Local Traffic Updates
Now that the kids are back to school and Leadville’s BIG events are in the rearview mirror, local residents can anticipate a few road detours which could effect getting around this fall. So be advised and plan ahead. The good news is that you’ll have plenty of beautiful changing aspens to take in while you’re idling in the traffic detour lane! Stay safe out there.
US Highway 24 South – The Bridges
Beginning tomorrow, Saturday, September 8 and lasting through Friday, September 14, the Colorado Department of Transportation (CDOT) will be replacing the first of two bridges on US 24 north of Leadville at mile marker (MM) 178 and MM 179 with box culverts. The second structure is currently scheduled to be replaced the week of September 29 to October 5 (these dates are subject to change). The bridges, both built in 1934, have become functionally obsolete and can no longer handle the amount of traffic that use them on a daily basis.
During the work, US 24 will be closed 24 hours a day from State Highway 300 to County Road 4 and a local, marked detour will be in place for motorists. Crews may be performing night work to shorten the time of the closures and help minimize the impact of the work on the community.
Work will typically take place on Mondays through Thursdays from 7 a.m. to 7 p.m. each day, and from 7 a.m. to noon on Fridays. The speed limit will be reduced in the area from 55 MPH to 40 MPH. Because vehicles will not be allowed to drive over the culverts while they are being installed, motorists will need to use County Road 4, County Road 5, and State Highway 300 as a detour route for up to seven days at a time for each bridge.
In addition to replacing both bridges, CDOT will also widen the lanes and shoulders, and will install new guardrail and bridge rail. Since there are several businesses and residences between the two structures, only one will be able to be replaced at a time and a local detour will be in place for as many as seven days at a time for each bridge.
Independence Pass – Work on the Pitkin County Side.
The good news for locals who like to get in that last trip up Independence Pass before the season ends or for visitors getting up to the high country for leaf peeping, is that the work is happening on the Pitkin County side of Independence Pass.
The Colorado Department of Transportation project is already underway to repair and improve rockfall mitigation on SH 82 over Independence Pass. Erosion and rockfall incidents following the installation of rockfall mitigation systems (such as wire mesh and rock bolts) on the pass in recent years have resulted in some damage to the existing systems in place, as well as the need for additional mitigation. The project is estimated to cost $137,000.
The project, which is scheduled for completion on September 28, will be underway at three sites west of the summit: (1) the lower Mechanically Stabilized Earth (MSE)* wall at approximately mile marker 59.9; (2) the upper MSE wall at approximately mile marker 60.2; and (3) the draped wire mesh system at approximately mile marker 60.3. (*An MSE wall stabilizes a slope by using horizontal reinforcement-typically a synthetic material-between layers of soil. Those on the pass have rock faces.

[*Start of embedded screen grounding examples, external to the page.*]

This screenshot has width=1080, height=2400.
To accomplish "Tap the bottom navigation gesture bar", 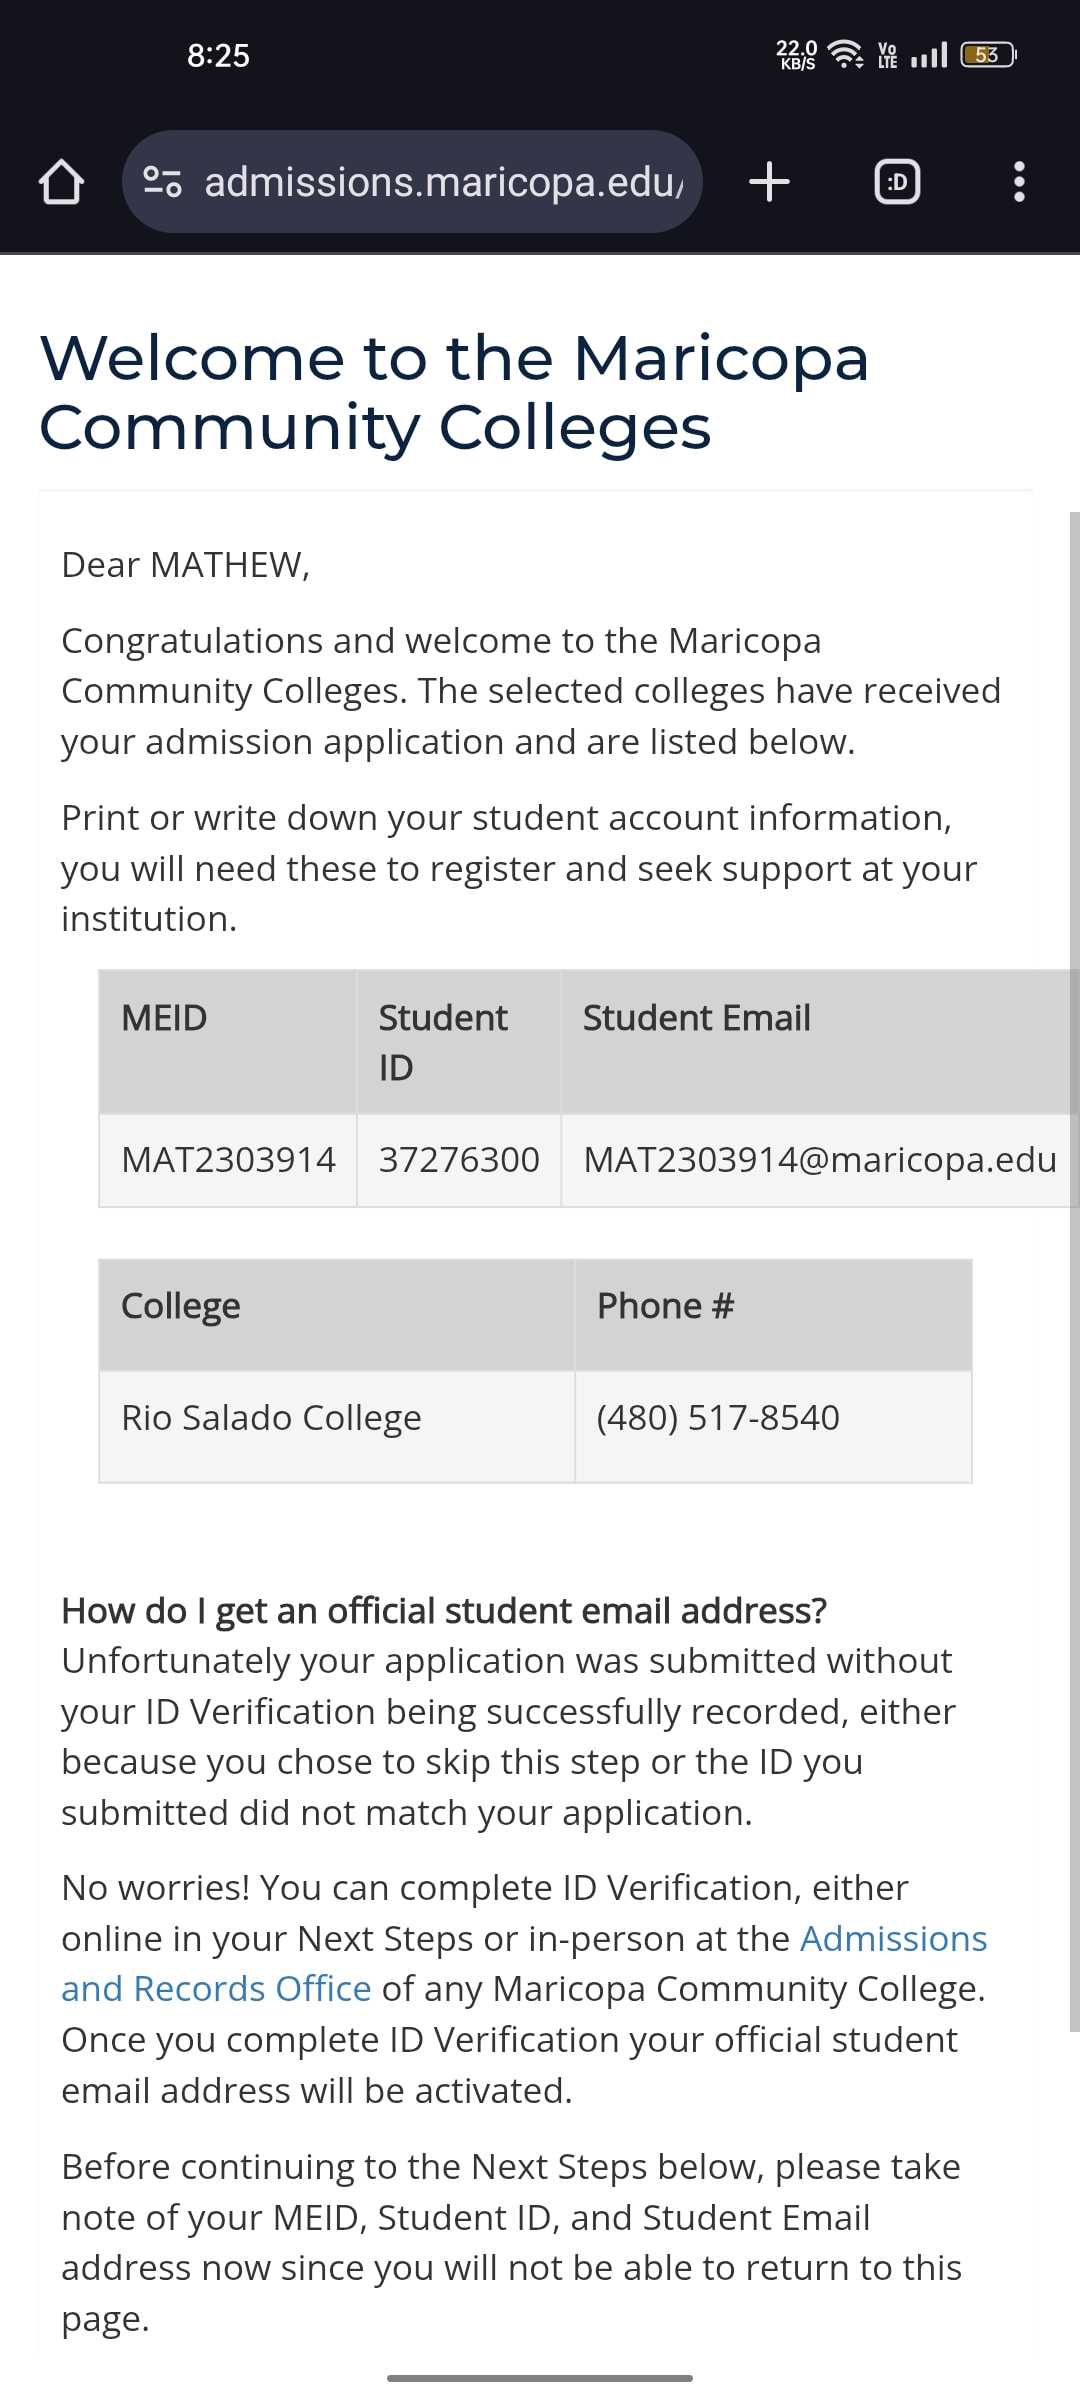I will (x=540, y=2378).
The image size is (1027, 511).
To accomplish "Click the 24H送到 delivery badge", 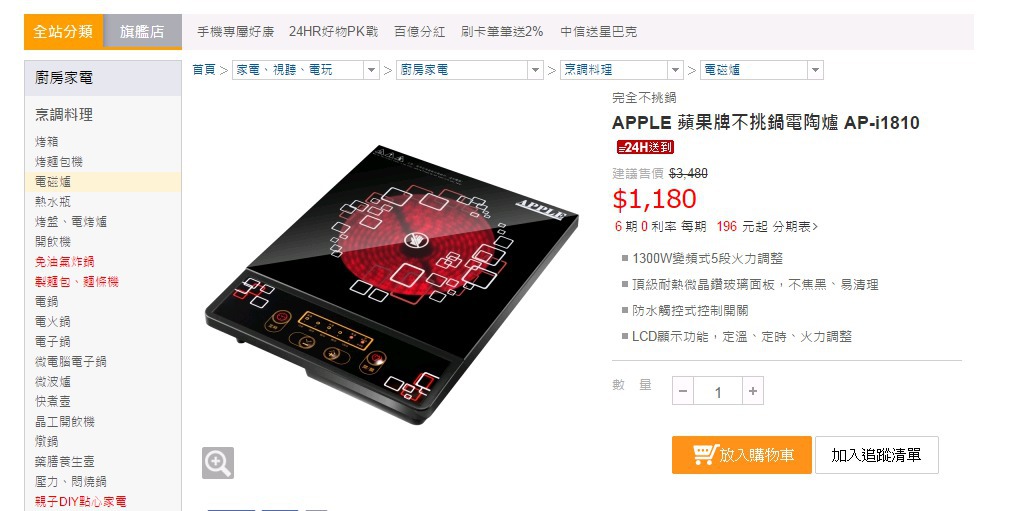I will pyautogui.click(x=645, y=147).
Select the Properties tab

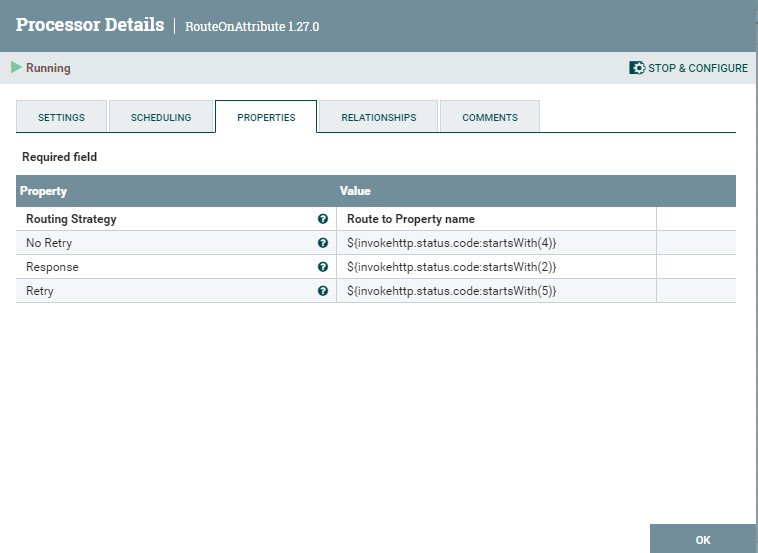266,117

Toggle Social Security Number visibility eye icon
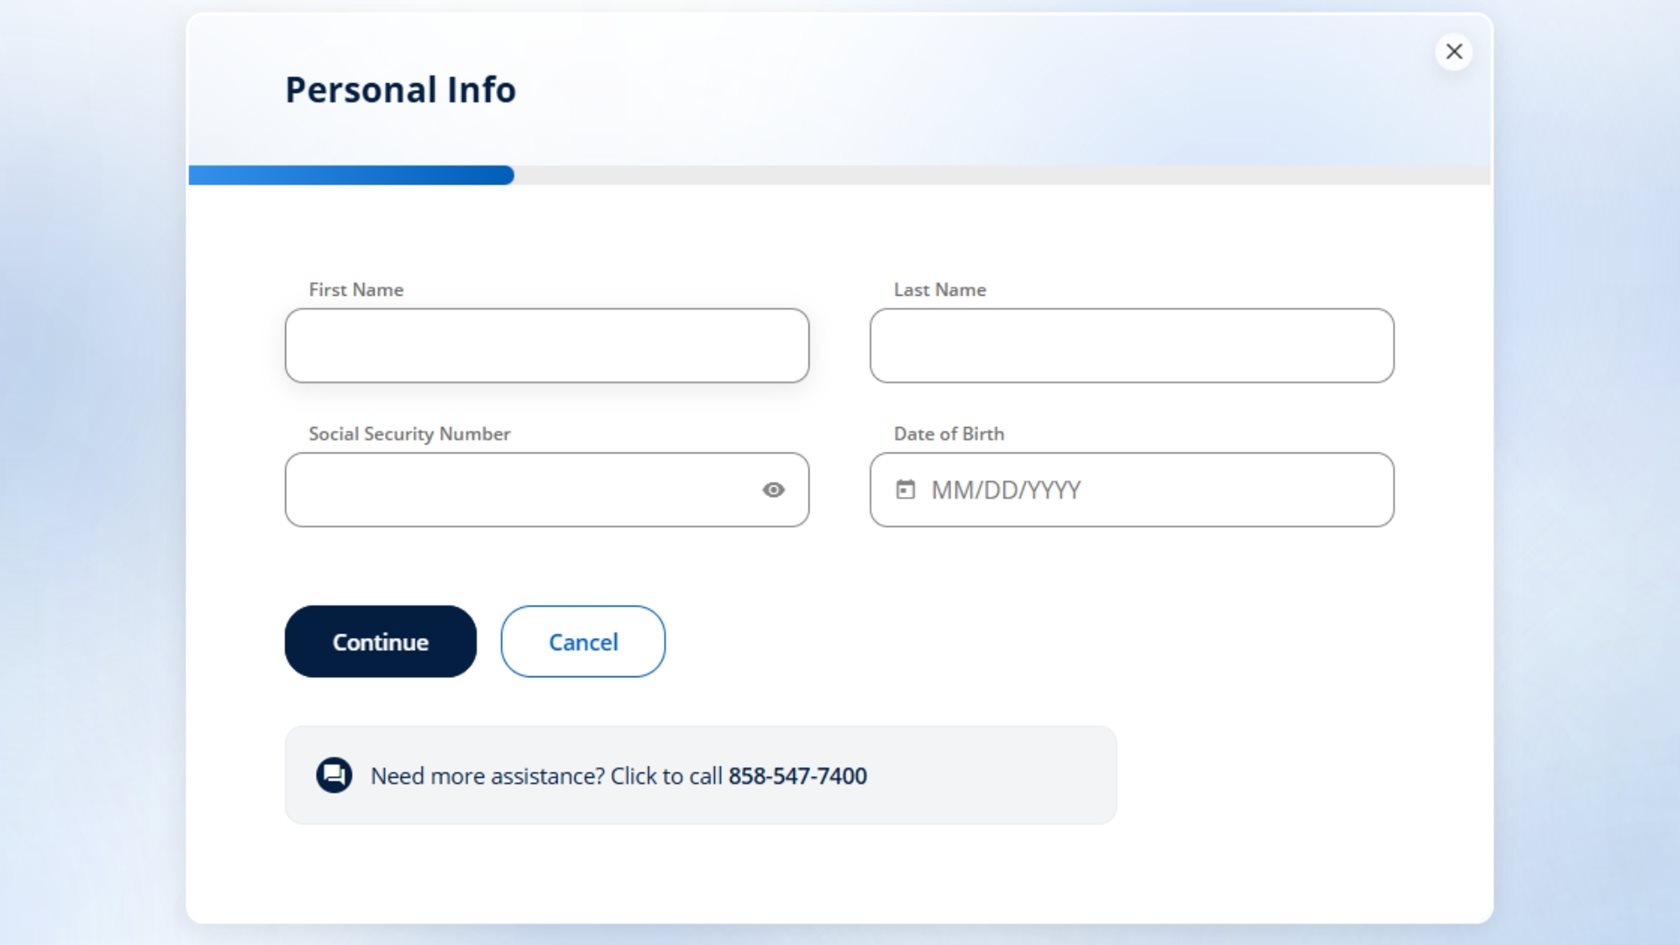point(773,490)
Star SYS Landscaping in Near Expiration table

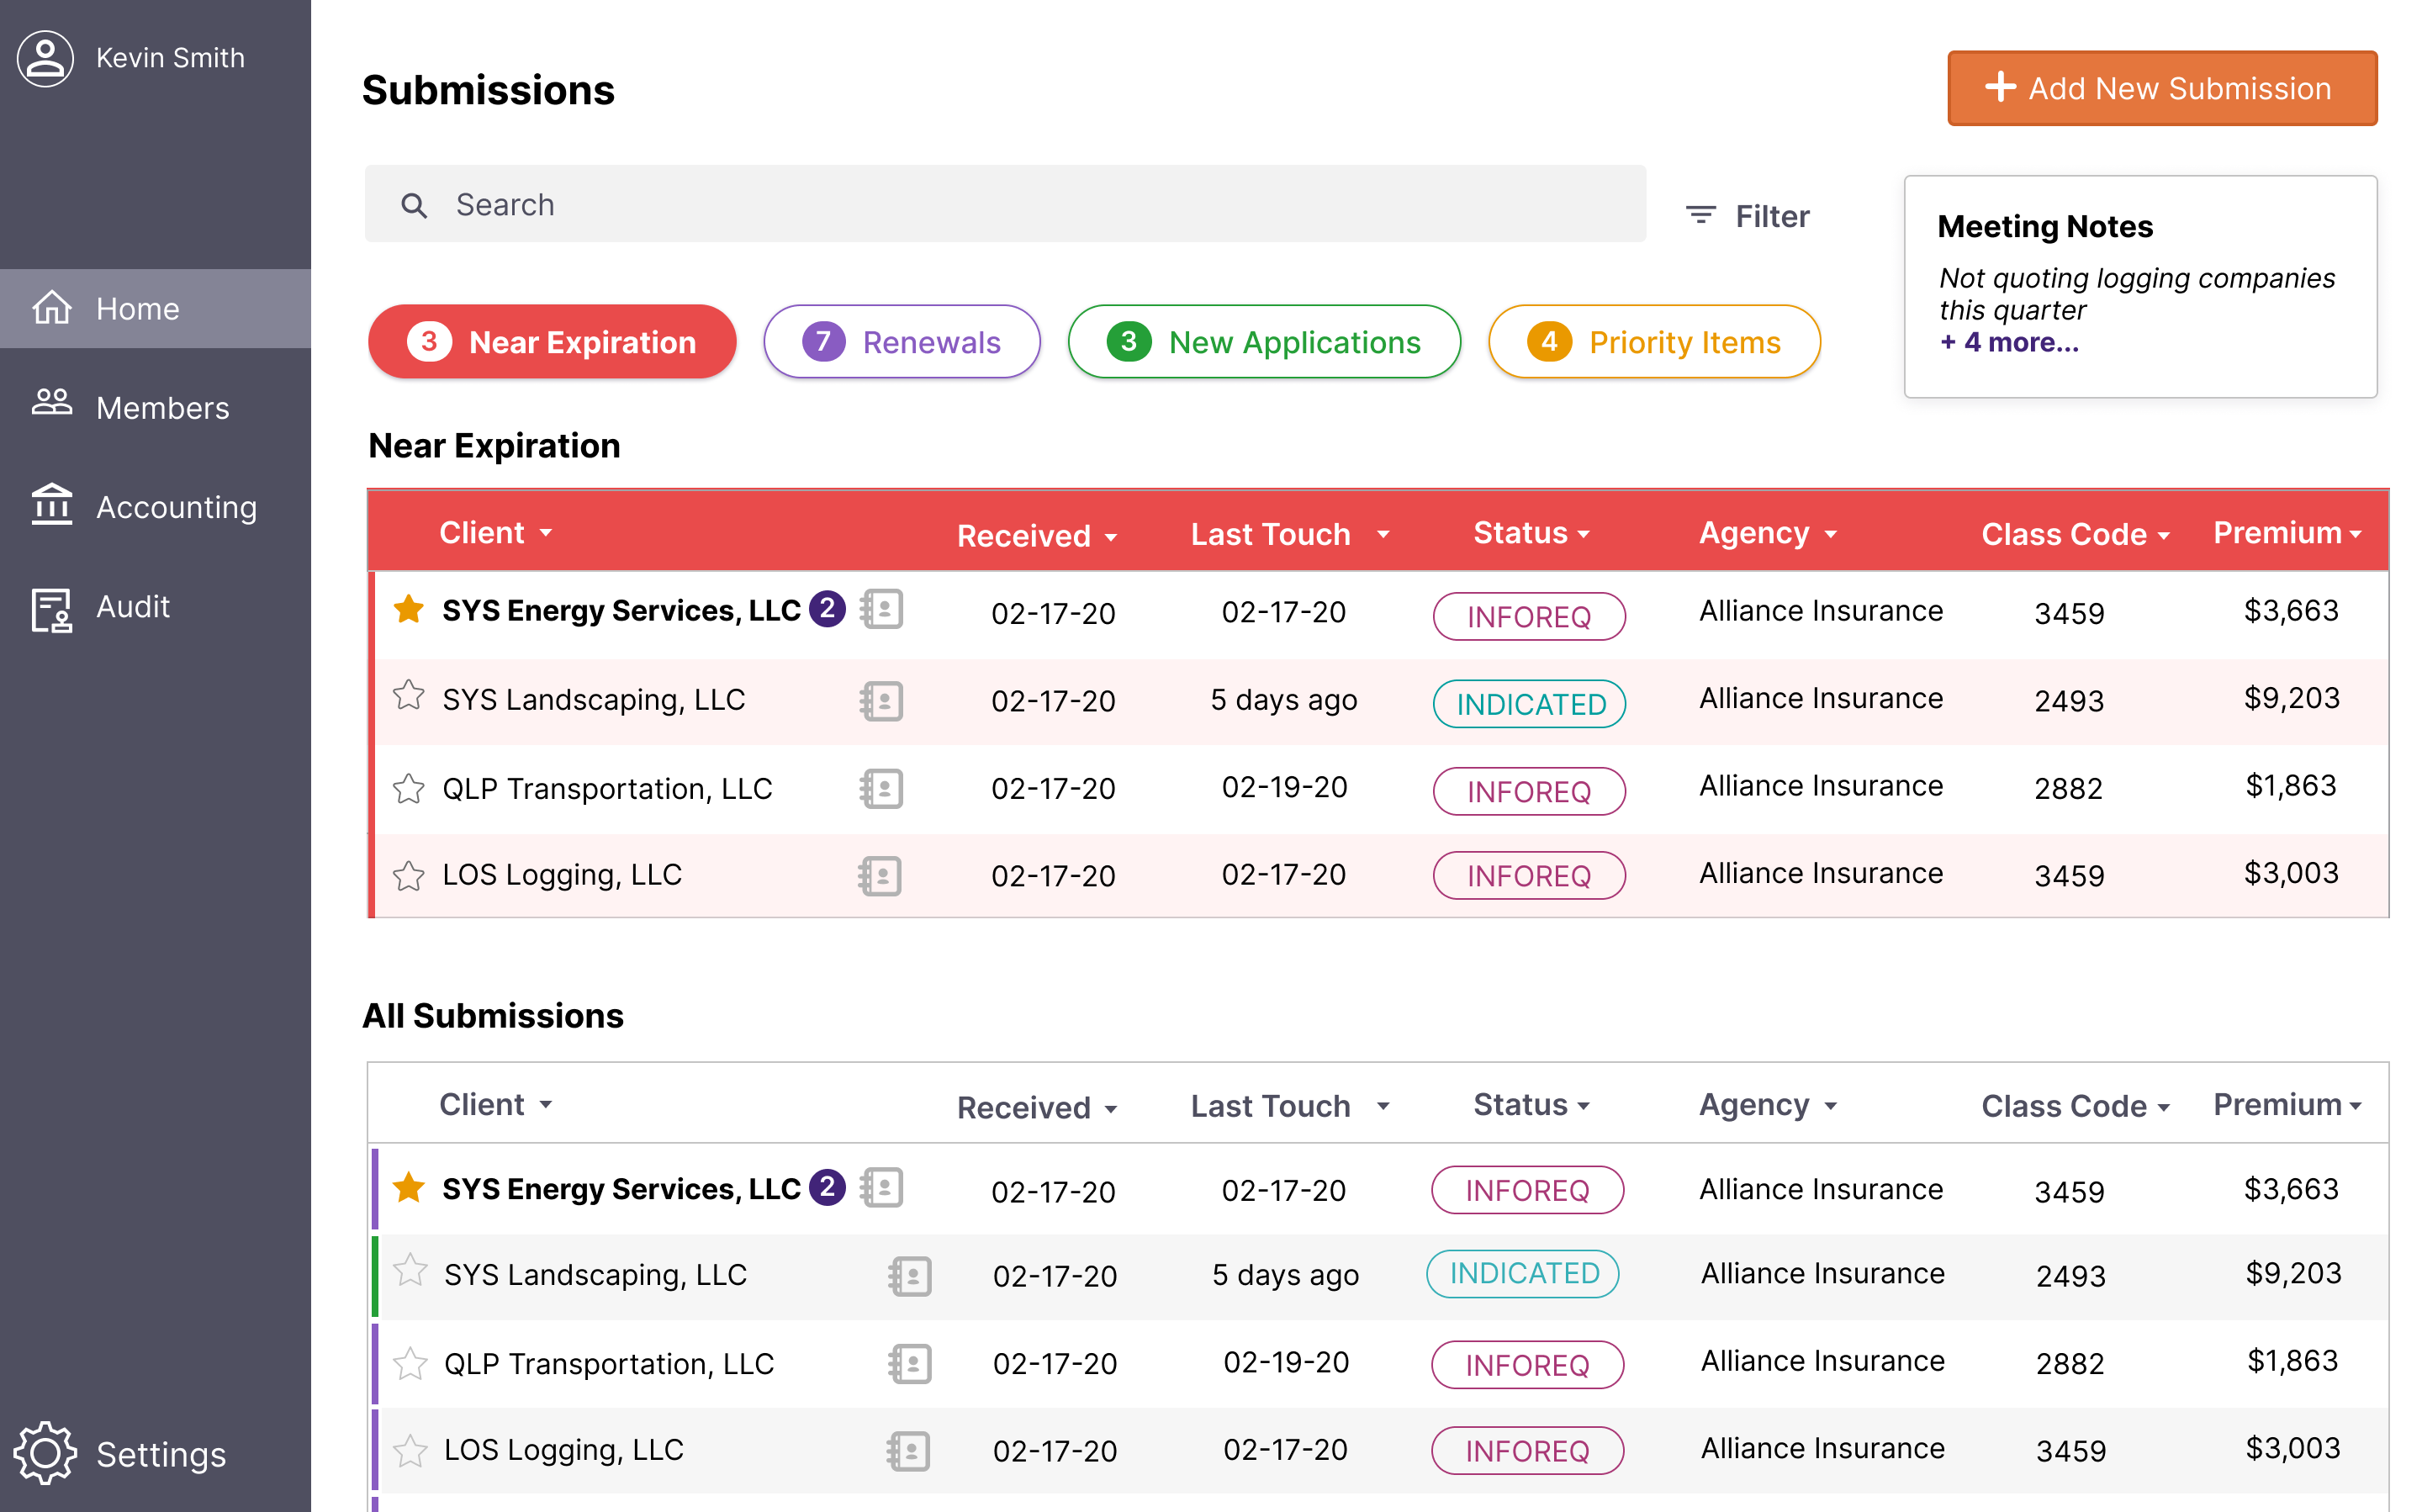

TRAFFIC IMPACTS: Initially, motorists will encounter intermittent traffic stops as crews transport equipment and personnel on and off the work sites. From September 17 through September 28, there will be a single lane closure with alternating traffic for crane/lift work to hang replacement net. During that time period, motorists can anticipate up to 15 minute delays from 7 a.m. to 5 p.m. Monday through Friday.
Update – Highway 91 at Village at East Fork
The following is an update from Lake County Commissioner Mike Bordogna:
I am writing to inform you of the decision that was made at the Board of County Commissioners meeting yesterday, on August 29 at 11 a.m., concerning Highway 91 and the intersection of County Road 91B, near the entrance of the Village at East Fork. When the stakeholders last met on August 16th to establish a timeline for the work to be done, the engineering work conducted identified the necessity of building a larger shoulder area to accommodate the realignment of the lanes and a guardrail on the north side of Highway 91, before it gets to the Village at East Fork. It was not until field inspections the next day, that it was realized that the scope of the project was in fact quite larger than originally thought. Instead of being able to add material and work from the level of the highway, it was concluded that the work would need to begin from the ground level, some 50 feet below the highway and worked up to the highway level, one compacted lift at a time. Due to concerns over completing this work in time before temperatures rose above levels that would prohibit paving, the decision was made to hold off until early summer of 2013 to begin the work so that it could be completed in a singular effort. In the meantime, we have spoken to CDOT representatives about temporarily lowering of the speed limit in that area, until the danger can be mitigated by the permanent fix. We thank all of our partners in CDOT and the community for their patience and dedication to finding a permanent solution to the danger of this intersection. We will communicate more as spring arrives.